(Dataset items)
◇ ◇ ◇ ◇

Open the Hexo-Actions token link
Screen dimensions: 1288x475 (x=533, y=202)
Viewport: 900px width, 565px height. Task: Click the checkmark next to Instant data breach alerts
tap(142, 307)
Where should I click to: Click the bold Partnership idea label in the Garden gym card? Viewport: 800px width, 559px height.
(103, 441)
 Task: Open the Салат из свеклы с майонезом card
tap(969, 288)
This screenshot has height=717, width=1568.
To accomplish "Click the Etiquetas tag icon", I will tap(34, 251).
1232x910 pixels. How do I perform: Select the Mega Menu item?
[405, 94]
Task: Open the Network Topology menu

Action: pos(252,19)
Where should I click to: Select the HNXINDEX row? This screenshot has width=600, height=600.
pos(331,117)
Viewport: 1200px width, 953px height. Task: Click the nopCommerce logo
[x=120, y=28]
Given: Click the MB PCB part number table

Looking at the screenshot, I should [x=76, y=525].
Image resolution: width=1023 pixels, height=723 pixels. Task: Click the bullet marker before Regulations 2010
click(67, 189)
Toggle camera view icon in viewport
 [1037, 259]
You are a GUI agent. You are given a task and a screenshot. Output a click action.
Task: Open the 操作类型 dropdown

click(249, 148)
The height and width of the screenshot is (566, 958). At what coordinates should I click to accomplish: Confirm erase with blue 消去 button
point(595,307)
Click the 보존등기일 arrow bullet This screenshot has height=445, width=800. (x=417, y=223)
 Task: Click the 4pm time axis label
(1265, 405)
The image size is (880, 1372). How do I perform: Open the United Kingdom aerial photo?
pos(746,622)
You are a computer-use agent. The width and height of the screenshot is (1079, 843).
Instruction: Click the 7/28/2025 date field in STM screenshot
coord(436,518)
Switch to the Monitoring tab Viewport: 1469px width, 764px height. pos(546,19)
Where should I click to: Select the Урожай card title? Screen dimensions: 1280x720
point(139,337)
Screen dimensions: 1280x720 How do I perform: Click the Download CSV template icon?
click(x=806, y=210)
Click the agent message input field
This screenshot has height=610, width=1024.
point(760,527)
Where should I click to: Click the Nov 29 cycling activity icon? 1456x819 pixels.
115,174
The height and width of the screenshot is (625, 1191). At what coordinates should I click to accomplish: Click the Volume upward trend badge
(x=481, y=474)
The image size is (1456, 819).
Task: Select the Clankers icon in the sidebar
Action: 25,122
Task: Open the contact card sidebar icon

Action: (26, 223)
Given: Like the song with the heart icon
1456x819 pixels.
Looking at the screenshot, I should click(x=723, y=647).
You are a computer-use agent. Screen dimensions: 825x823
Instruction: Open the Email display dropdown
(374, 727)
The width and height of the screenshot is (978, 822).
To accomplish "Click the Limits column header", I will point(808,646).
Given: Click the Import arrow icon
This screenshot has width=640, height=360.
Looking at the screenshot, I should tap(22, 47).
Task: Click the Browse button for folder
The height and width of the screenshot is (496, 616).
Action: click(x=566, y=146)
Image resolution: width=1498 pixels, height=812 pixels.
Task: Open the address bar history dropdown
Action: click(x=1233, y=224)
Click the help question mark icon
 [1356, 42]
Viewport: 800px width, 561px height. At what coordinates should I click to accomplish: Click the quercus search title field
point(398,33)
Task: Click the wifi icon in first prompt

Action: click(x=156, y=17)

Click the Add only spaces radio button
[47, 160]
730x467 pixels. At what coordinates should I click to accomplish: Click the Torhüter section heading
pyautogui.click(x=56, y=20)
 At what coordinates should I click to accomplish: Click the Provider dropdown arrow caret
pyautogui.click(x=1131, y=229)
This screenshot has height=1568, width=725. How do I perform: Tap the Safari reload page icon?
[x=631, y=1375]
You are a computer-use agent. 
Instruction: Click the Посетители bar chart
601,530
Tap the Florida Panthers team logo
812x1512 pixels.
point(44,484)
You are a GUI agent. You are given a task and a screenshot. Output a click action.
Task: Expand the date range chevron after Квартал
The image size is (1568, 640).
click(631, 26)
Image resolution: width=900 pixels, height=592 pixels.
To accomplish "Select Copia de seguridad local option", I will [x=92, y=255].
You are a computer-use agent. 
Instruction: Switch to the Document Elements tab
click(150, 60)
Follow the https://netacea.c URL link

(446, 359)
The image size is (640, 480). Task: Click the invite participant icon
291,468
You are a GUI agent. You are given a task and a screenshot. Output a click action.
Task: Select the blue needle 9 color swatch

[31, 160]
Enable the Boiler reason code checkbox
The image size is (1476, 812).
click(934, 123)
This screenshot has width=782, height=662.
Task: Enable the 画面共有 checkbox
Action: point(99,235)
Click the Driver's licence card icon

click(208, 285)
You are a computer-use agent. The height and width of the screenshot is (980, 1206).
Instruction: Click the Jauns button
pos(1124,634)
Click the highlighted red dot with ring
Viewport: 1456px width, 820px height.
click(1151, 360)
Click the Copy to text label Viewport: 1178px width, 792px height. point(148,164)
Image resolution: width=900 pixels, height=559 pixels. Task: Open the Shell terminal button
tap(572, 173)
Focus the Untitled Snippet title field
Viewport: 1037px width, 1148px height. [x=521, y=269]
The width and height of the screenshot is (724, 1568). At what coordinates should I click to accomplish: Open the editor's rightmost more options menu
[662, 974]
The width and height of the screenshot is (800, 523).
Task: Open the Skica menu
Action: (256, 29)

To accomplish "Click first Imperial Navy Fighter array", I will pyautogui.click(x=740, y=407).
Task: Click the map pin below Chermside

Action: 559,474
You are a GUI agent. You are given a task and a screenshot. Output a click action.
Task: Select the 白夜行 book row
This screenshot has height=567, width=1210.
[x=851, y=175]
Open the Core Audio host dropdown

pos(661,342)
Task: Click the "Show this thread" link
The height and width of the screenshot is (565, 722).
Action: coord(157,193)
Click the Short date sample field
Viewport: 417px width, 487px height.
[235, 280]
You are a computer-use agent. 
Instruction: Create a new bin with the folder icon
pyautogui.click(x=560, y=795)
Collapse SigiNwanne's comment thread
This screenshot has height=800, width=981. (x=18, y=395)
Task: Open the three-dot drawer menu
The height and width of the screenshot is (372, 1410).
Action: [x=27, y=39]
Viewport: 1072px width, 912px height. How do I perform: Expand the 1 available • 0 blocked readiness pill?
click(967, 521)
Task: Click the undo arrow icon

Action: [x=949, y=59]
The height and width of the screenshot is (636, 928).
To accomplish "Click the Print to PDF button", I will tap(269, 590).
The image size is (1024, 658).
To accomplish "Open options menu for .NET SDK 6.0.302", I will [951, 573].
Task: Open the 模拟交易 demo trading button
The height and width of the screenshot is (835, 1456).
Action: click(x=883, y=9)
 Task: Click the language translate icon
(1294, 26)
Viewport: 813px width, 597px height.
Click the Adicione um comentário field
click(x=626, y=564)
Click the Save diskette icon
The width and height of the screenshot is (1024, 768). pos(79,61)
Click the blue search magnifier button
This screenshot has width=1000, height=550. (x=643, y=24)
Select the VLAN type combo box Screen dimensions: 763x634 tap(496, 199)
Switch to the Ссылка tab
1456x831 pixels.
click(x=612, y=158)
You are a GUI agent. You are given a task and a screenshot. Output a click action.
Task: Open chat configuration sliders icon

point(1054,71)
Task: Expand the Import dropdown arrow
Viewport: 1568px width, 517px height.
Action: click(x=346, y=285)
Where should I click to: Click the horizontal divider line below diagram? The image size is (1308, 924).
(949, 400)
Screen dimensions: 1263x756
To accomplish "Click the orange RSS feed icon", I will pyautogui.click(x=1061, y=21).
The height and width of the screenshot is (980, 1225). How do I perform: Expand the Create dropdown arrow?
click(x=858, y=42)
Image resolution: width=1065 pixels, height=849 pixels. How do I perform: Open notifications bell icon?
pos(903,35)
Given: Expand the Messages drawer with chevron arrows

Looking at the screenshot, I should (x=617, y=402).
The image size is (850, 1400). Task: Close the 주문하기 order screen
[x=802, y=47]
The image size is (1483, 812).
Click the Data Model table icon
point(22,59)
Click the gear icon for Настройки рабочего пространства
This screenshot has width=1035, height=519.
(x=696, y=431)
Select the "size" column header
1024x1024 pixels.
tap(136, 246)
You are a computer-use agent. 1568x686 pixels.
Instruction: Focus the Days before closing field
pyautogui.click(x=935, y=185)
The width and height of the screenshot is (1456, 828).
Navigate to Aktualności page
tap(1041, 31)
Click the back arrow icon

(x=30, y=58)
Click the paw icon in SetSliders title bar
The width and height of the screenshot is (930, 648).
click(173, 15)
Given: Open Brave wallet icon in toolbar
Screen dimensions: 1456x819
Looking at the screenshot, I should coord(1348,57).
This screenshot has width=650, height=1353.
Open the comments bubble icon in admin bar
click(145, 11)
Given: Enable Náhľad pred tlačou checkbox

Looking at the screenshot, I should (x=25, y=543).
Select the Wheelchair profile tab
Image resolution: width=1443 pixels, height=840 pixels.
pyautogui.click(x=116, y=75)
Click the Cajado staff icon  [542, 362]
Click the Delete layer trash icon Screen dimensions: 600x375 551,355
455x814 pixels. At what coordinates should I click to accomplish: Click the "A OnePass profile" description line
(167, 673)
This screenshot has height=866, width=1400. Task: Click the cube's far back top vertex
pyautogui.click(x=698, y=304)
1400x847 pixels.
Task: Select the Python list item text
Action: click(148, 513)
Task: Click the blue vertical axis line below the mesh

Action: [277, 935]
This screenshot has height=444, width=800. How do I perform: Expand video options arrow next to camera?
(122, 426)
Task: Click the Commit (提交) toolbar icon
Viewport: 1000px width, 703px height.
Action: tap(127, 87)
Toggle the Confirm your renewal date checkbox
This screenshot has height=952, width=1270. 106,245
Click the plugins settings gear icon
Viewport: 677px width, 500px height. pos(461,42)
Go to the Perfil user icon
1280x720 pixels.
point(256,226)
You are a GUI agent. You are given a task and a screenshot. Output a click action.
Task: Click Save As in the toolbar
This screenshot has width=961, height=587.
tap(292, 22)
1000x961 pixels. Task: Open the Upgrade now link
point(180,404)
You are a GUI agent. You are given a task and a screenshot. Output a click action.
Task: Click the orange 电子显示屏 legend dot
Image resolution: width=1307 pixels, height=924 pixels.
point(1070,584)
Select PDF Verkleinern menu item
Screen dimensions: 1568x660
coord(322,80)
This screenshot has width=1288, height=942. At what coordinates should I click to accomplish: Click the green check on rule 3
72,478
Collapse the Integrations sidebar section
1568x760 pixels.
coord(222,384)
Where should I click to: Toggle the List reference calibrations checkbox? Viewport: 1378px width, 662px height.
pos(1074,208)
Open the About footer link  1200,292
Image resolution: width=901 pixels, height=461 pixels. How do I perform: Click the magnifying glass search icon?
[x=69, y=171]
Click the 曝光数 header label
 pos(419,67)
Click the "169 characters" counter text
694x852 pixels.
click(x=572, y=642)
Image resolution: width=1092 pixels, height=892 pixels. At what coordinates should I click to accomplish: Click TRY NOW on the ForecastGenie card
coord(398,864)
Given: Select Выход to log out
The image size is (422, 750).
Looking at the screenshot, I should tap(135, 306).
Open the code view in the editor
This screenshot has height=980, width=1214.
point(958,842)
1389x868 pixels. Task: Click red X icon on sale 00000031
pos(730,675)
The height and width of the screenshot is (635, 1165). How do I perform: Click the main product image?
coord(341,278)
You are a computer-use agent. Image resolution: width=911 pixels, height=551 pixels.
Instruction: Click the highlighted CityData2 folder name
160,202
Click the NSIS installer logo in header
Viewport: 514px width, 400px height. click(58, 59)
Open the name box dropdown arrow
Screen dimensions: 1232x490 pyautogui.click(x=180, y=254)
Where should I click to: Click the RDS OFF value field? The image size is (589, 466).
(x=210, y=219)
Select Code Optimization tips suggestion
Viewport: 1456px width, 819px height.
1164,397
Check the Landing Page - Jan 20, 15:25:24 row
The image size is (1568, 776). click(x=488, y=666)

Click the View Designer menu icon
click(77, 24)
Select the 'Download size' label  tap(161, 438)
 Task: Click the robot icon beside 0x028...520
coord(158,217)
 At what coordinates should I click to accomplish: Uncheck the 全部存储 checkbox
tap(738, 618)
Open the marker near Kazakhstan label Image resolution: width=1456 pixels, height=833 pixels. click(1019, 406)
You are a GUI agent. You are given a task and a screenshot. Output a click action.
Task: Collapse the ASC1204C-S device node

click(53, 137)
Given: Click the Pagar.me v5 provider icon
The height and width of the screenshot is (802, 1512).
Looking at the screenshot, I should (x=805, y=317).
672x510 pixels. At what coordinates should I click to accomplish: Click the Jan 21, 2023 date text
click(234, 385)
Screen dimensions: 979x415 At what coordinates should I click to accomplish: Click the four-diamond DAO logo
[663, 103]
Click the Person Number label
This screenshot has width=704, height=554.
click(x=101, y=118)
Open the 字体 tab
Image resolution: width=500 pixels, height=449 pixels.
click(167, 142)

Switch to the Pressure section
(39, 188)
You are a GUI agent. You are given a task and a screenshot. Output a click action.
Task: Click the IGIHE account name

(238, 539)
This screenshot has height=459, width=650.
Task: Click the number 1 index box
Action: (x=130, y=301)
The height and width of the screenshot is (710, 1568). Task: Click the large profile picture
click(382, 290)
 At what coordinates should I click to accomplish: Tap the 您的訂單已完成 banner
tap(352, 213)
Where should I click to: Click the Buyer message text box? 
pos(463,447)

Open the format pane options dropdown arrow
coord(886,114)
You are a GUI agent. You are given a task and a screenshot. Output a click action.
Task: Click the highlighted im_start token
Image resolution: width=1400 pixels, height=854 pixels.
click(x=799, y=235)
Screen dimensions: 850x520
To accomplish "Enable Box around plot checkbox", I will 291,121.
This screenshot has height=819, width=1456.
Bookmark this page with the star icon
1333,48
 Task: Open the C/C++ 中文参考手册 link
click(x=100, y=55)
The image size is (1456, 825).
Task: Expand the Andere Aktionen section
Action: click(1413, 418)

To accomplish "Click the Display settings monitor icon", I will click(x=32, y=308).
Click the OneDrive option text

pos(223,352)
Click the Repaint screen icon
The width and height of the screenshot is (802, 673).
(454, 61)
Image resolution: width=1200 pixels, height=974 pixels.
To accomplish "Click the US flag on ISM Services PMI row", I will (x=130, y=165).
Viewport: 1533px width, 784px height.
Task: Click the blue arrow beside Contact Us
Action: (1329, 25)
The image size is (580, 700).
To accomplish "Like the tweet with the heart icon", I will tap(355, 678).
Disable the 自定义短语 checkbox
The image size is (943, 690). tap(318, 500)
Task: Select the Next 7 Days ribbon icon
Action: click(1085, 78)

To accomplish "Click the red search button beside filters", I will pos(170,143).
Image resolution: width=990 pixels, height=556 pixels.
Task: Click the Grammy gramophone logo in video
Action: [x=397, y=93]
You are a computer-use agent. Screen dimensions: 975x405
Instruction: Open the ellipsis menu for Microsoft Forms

◇ ◇ ◇ ◇

▶ [What to do]: Rewrite the records from the line with "You are a computer-use agent. Image" up to and including the line with "Screen dimensions: 1232x490" as a numbered list, leaving out any blank lines.

▶ [Task result]:
1. You are a computer-use agent. Image resolution: width=911 pixels, height=551 pixels.
2. Instruction: Click the highlighted CityData2 folder name
3. 160,202
4. Click the NSIS installer logo in header
5. Viewport: 514px width, 400px height. click(58, 59)
6. Open the name box dropdown arrow
7. Screen dimensions: 1232x490 pyautogui.click(x=180, y=254)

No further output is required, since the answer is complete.